>> START THE INPUT

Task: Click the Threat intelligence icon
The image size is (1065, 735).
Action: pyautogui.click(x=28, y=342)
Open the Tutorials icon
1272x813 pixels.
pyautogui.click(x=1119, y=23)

>> END THE INPUT

**REQUIRED TASK:** Please filter the entries above down to the lines that contain the string "icon", matching case exactly.

**RESPONSE BELOW:**
Task: Click the Threat intelligence icon
Open the Tutorials icon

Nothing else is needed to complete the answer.